First, the intensity variations between instruments at a low m/e
(~100) are much less than at high m/e values. Second, there are
many more peaks at lower m/e values and the filtering will speed up
the search and present fewer answers of little value. The intensity
range factor can be used in a number of ways. If a factor of 1 is
used with a peak intensity of 100, only those spectra with this ion
as their base peak will be obtained. On the other hand, if the
range factor is 100 or greater, then there will be no intensity
filtering because any intensity divided by 100 will include the
range of 0 to 100. A range factor of 2 and an intensity of 150
(150~070) will allow only peaks with an intensity greater than 75
(75%) to be considered. Thus, the variable intensity filter allows
the chemist to experiment with the system as he searches, and
provides a very important psychological factor in obtaining the
acceptance of the search system in the laboratory. The range factor
value decision is made at the start of the search and is held
constant for all peaks entered and considered in that search. It
would be a simple matter to modify the factor for each peak, but
the additional decision required at each step in the search was
considered to be more annoyance than it was worth. Note also that
the multiplication/division by an integer implies very wide range
factors, i.e., increasing and decreasing intensities by as little
as 90% is not permitted (0.9 is a non-integer value). In this
system, as contrasted with some other available (6,7), we are
looking for an answer or series of suggestions after an input of
two to three peaks, rather than the "degree of fit" or "similarity
index" of the entire spectrum with one on file. The rationale
behind this approach is that quite often the required spectrum will
not be in the file, but the spectrum of a similar substance, also
exhibiting the peaks in question, may be. If such a near-hit is
found, it has been our experience that the chemist is willing to
perform the necessary mental gymnastics to extrapolate to a correct
conclusion.
After the chemist gives the program the intensity range factor, the
program begins to ask for peaks and intensities, one peak and
intensity at a time. After the chemist enters each request, the
program responds with the total number of peaks in the file at that
m/e value, and with the number of spectra that pass the intensity
filter. In this manner, the chemist can obtain some idea of the
size of partial file resembling his unknown at the same time he is
tailoring the search to his own needs. After the chemist has
entered the second peak and intensity, and for all peaks and
intensities thereafter, the program automatically finds all those
spectra that contain that combination of peaks and intensities. If
no spectra are found to contain the combination of peaks and
intensities, the program responds with this fact and allows the
chemist to go back to the previous set of references found, so that
he may obtain a listing of those ID numbers and names. Then the
program automatically starts at the beginning again, with a request
for a new intensity factor. At any point along the way, the chemist
has the option of printing the ID number and name of those
compounds meeting the current criteria of peaks and intensities. To
increase the possibility of reaching a useful result earlier, it is
generally best to enter the highest masses first, since the number
of peaks at the high masses tend to be smaller. This is
satisfactory, provided that the compound is in the file, but if it
is not in the file, this search method may fail to locate an
interesting lower homolog or related compound with a similar mass
spectral fragmentation pattern. In fact, it is often quite useful
to add or subtract 14, or even 28, m/e units to the series under
consideration. In general, an average search will take from five to
fifteen minutes time at a computer terminal, although with some
experience with the system, a search can take as little as two
minutes.
At the present time, the program accepts up to twenty-five peaks
and intensities, although it could be readily expanded to one
hundred or more. However, it has been the experience of the
chemists using the system that two or three pertinent peaks.will
narrow down the possibilities very rapidly. Of course, the
judgment of many years of experience goes into the choice of the
peaks which the chemist selects for entry into the search
program. If one enters a peak and intensity which results in no
spectra in the file with that combination of peaks and
intensities, it is possible to go back and produce the previous
references or to go back one step and continue on.

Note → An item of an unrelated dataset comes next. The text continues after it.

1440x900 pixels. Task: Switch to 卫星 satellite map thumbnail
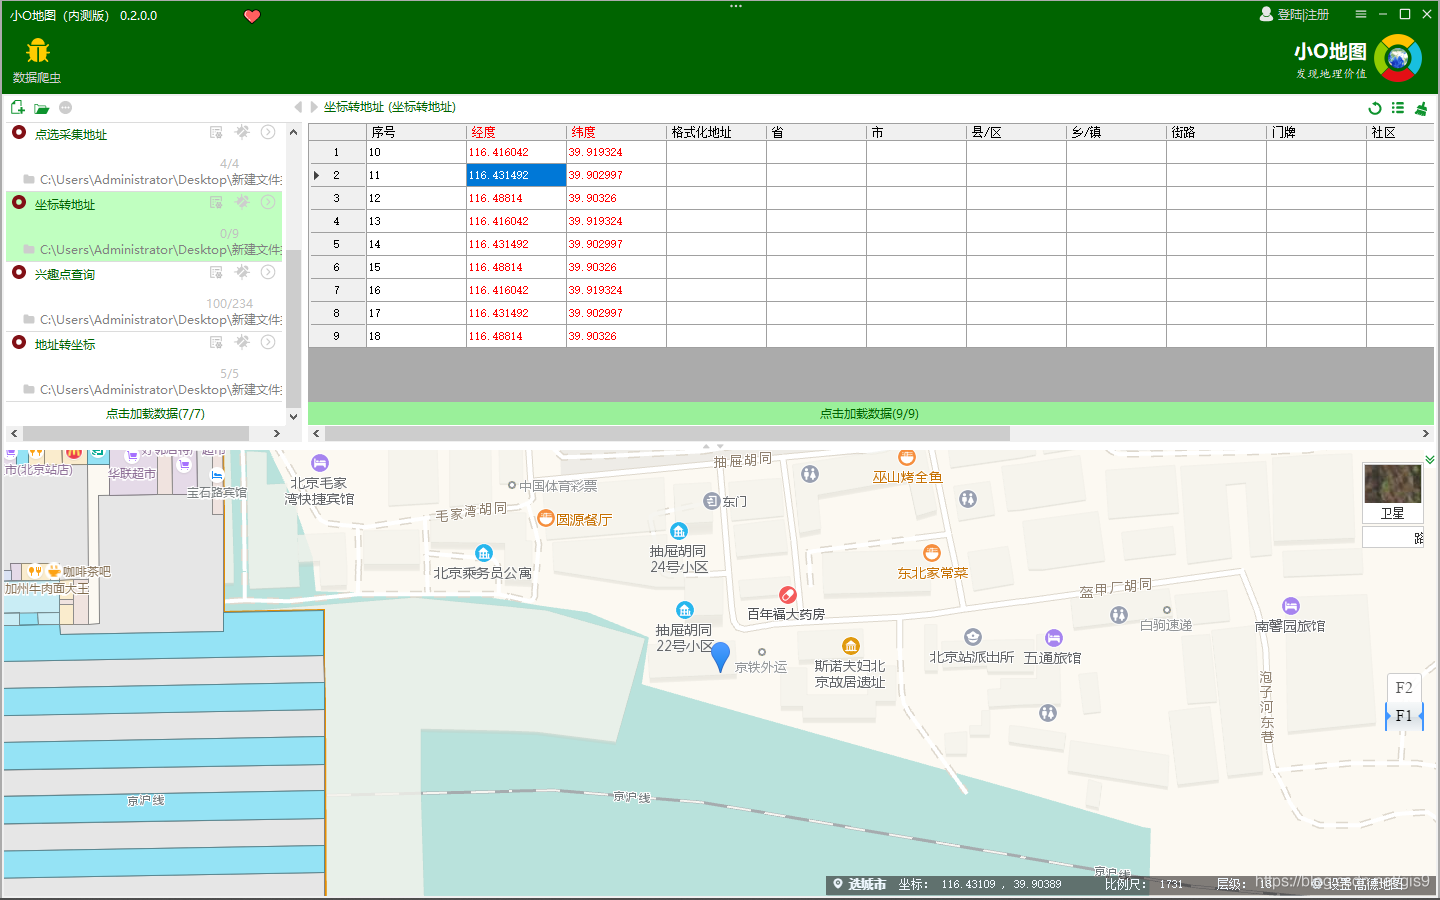tap(1392, 492)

An example of the search program is shown in Figure 4. In this example, a sample of blood from a drug overdose patient at a local hospital was put through a GC-MS system, and three peaks from the resulting mass spectrum were entered into the search program. Of the possible compounds found from the search, it was immediately clear that thymol (2-isopropyl-5-methyl phenol) was the most reasonable possibility. Thymol is a common flavoring agent and, while not harmful in itself, correctly suggested that an excess of a common cough syrup had been ingested.
Figure 5 is a sample search of a component isolated from a secretion from a rove beetle, Bledius mandibularis. In Figure 5, the search program did not find an exact match, but the resulting list of possibilities included a number of gamma lactones (the C11, C16, and C18 and the lactone with ID number 8060). The similarity of the unknown with the gamma lactone spectra indicated the probability/hat the unknown was a related gamma lactone. Later, comparison with a known sample of the C12 gamma lactone confirmed the structure and identity of the unknown.
In a search (not shown) for a long-chain hydrocarbon, n-dodecane, which should take a long time since most of its peaks are in common with other compounds in the file, it required only three masses (112, 127, and 170) and 1.08 cpu seconds to narrow the search down to three different molecules, one of which was the correct answer.
The test example again illustrates the use of the file even when the compound is not itself in the file. A chemical constituent in a grape-flavored chewing gum was isolated and found to have major peaks at m/e 151, 119, 92, and 65. However, there were no spectra in the file with these combinations of peaks and similar intensities. After some experimenting, the peaks at m/e 151, 92, and 65 were entered, and the resulting answer, shown in Figure 6, was methyl aminobenzoate. Methyl p-aminobenzoate had major peaks at m/e 151, 120, 92, and 65. This answer suggested that it was quite reasonable to consider the unknown to be the ortho isomer, which lost methanol (CH3OH) and that the pare isomer lost only methoxy (CH3O). Thus, the similarity of the spectra could be explained, as well as the apparent anomaly of the m/e 119 and 120 peaks.
The time required for a search is quite short because of the structure of the file as well as the method of determining which references contain the peaks (with the proper intensities) required by the chemist. A simple algorithm is used to intersect the two lists, one containing the previously found references and the other containing the newly found references. Thus, the lists are scanned to find the highest first reference number. Then using this "Hiref" value, the other list is scanned until either the same number or a number higher than "Hiref" is found. If it is the same number, a match is found and that reference number is stored. If there is no match, but rather a reference number greater than "Hiref" is found, this new higher reference becomes "Hiref" and the scanning of the other lists is continued. This alternate scanning down the lists is very rapid and can be extended to intersect many lists simultaneously. An example of a four-list intersection is given in the imbedment molecular search program.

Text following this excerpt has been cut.